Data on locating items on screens
START

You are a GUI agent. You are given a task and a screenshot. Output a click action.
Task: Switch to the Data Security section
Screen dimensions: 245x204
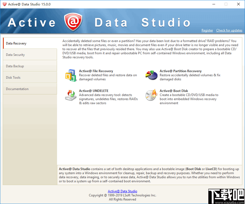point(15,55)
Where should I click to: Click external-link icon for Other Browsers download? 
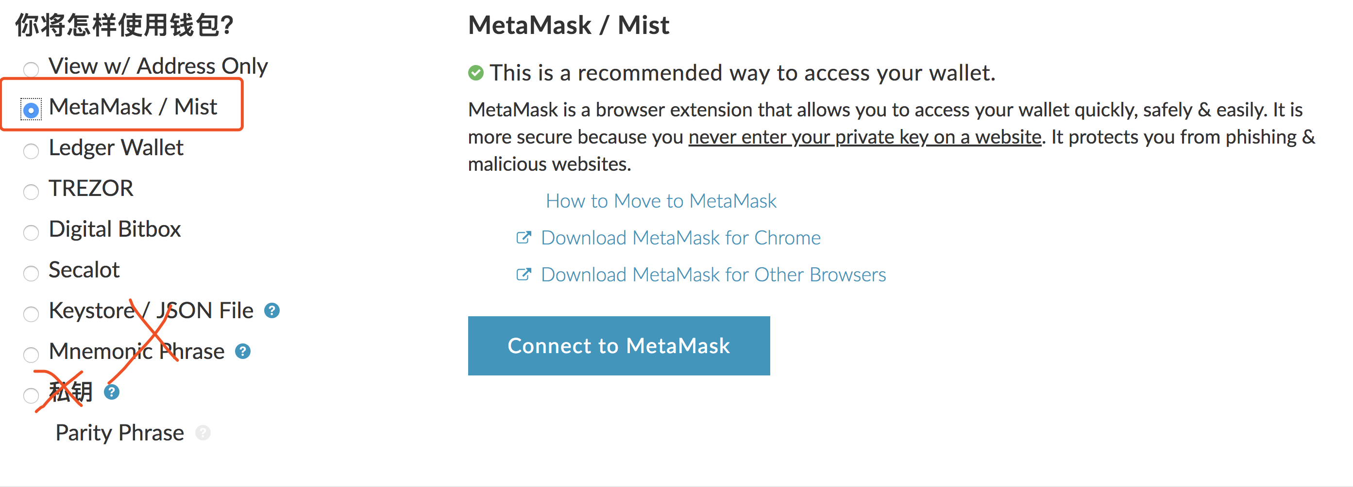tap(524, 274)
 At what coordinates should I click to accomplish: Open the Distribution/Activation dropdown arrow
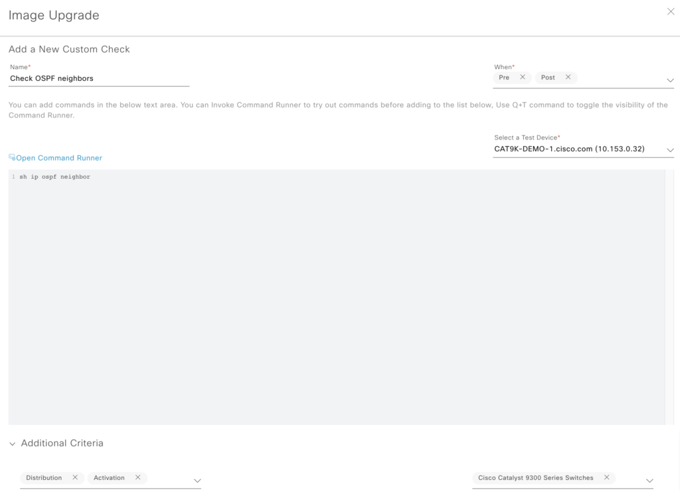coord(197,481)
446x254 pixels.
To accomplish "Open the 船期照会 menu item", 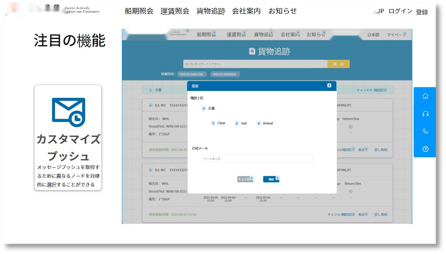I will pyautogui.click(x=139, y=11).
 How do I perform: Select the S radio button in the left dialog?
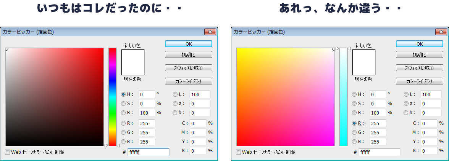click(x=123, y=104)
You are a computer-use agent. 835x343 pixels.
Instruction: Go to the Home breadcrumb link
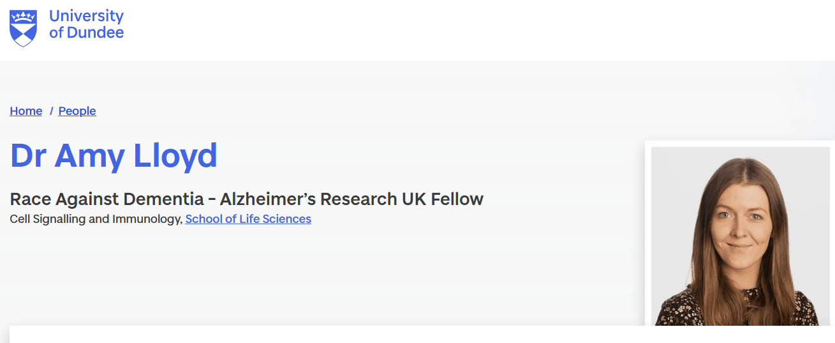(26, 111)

END
START

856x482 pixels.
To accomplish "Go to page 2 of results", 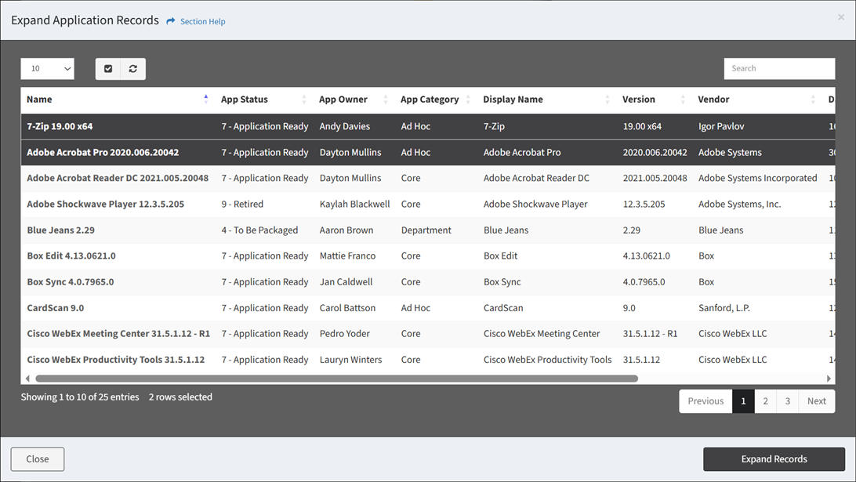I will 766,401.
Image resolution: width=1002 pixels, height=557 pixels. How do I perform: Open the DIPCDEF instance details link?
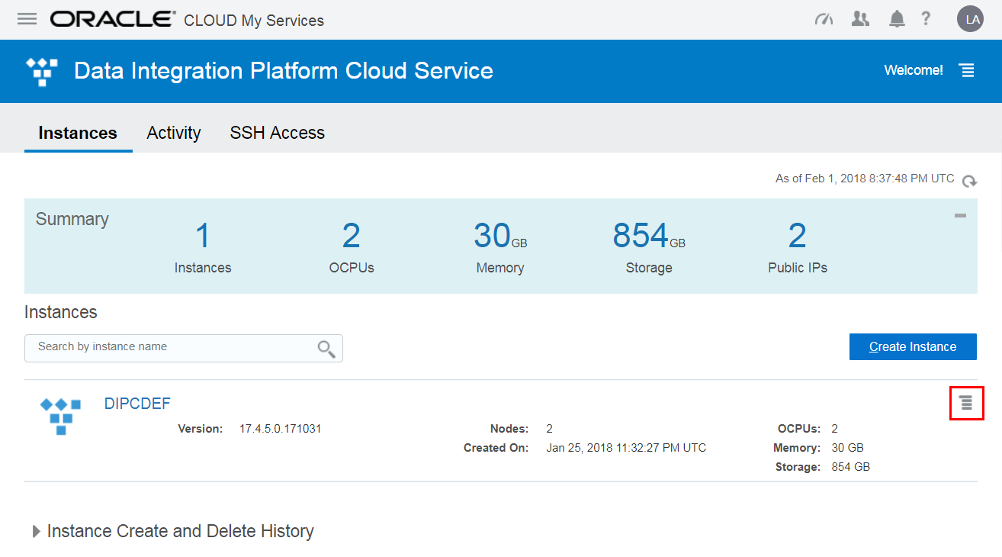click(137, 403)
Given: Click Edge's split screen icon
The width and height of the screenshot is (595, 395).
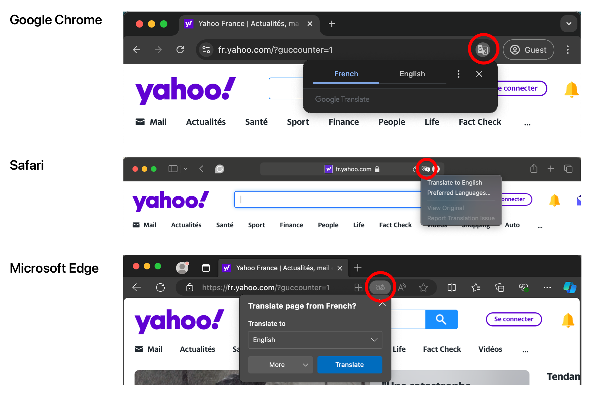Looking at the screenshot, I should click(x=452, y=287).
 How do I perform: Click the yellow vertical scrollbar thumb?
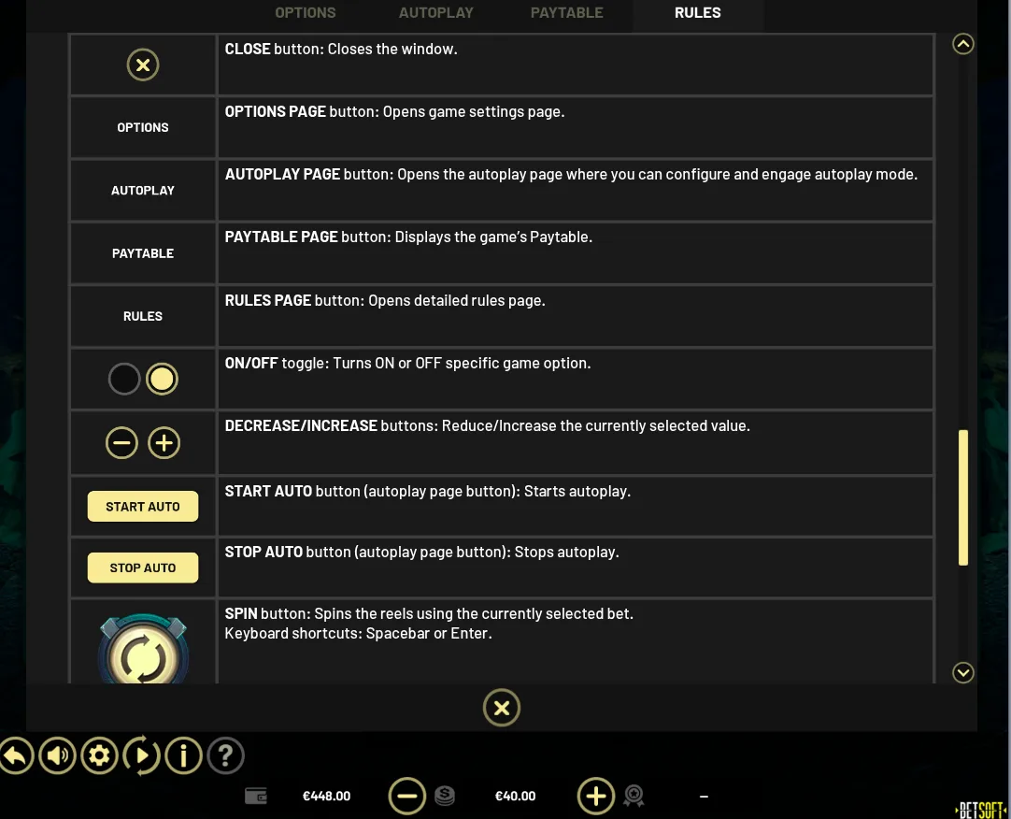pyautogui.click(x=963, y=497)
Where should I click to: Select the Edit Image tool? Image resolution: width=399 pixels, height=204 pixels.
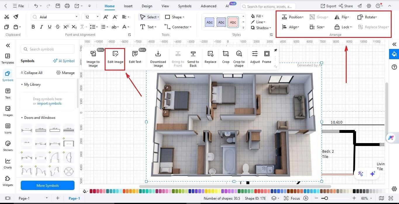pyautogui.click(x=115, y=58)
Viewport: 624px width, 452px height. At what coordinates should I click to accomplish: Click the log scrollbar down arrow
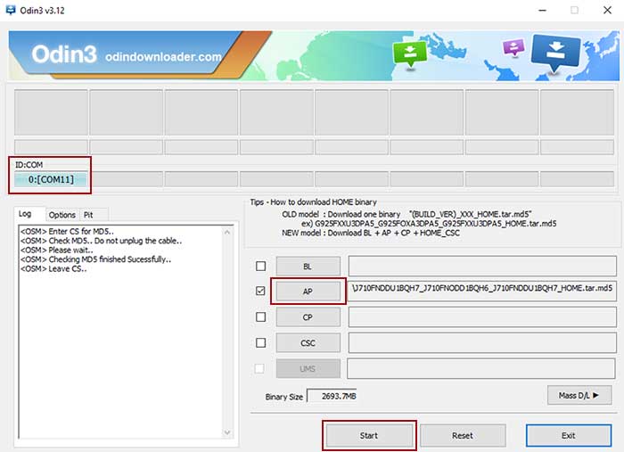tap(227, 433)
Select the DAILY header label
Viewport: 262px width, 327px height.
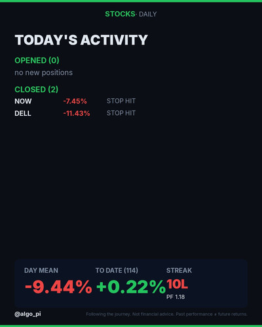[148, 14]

END
START

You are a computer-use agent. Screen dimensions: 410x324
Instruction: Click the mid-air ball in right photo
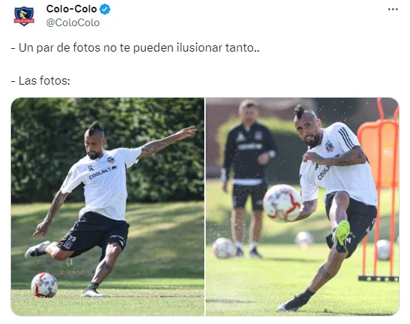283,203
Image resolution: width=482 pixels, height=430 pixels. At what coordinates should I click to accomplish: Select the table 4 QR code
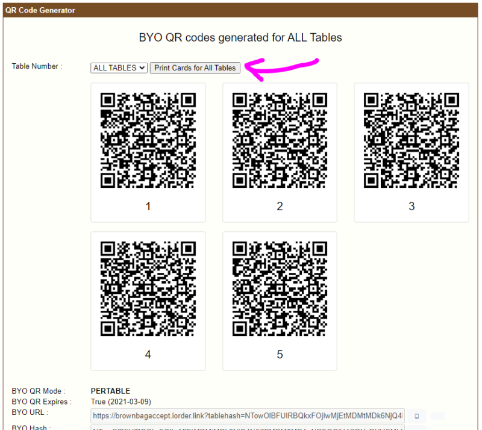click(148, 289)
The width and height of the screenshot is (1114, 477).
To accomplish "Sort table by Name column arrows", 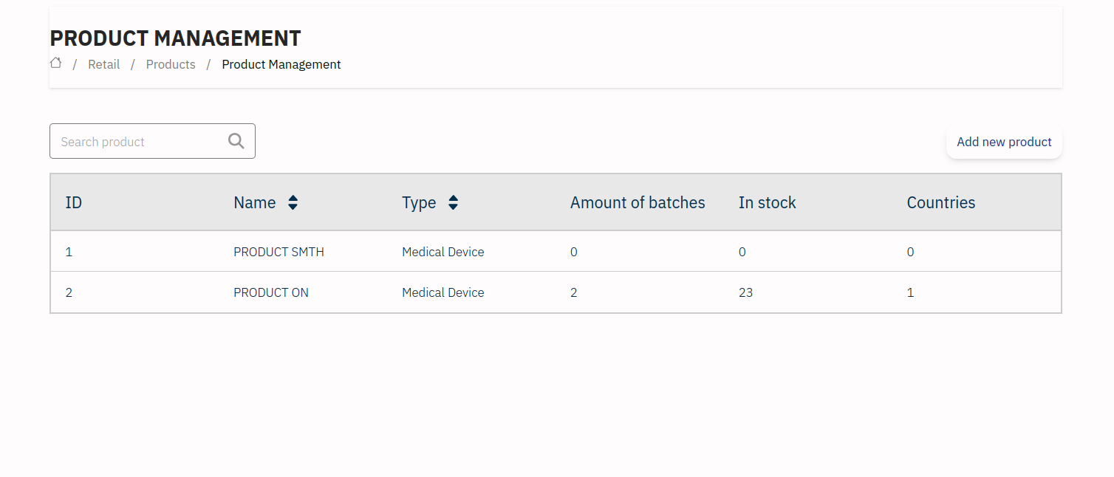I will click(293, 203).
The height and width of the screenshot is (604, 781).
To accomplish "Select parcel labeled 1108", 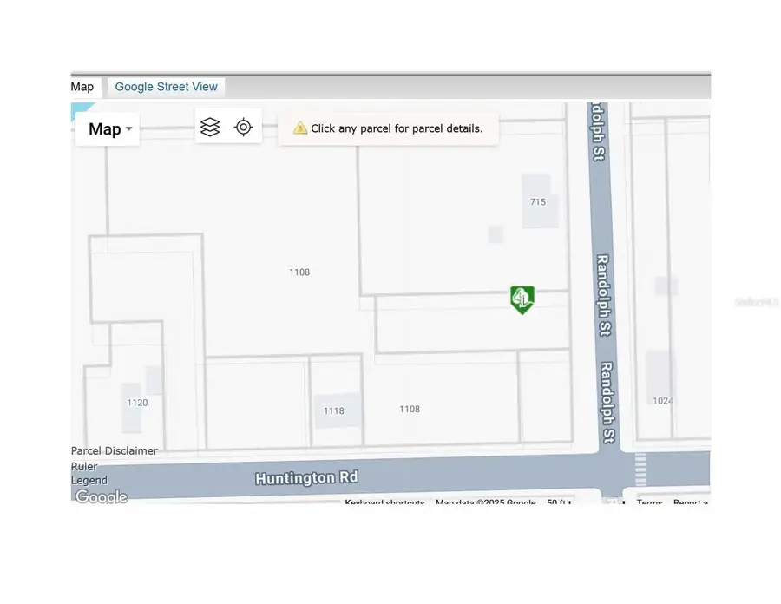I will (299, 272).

END

Task directions
Rewrite everything in the data from the line containing "Given: Click Edge's split screen icon" down to the line containing "pyautogui.click(x=115, y=58)", changing "Image resolution" to "Screenshot size" and keeping everything else the same. Leave the pictures out of your answer.

Result below
Given: Click Edge's split screen icon
The width and height of the screenshot is (595, 395).
Looking at the screenshot, I should click(x=452, y=287).
 How do I perform: Click the yellow vertical scrollbar thumb?
pyautogui.click(x=963, y=497)
Where should I click to: Select the Edit Image tool? Screenshot size: width=399 pixels, height=204 pixels.
pyautogui.click(x=115, y=58)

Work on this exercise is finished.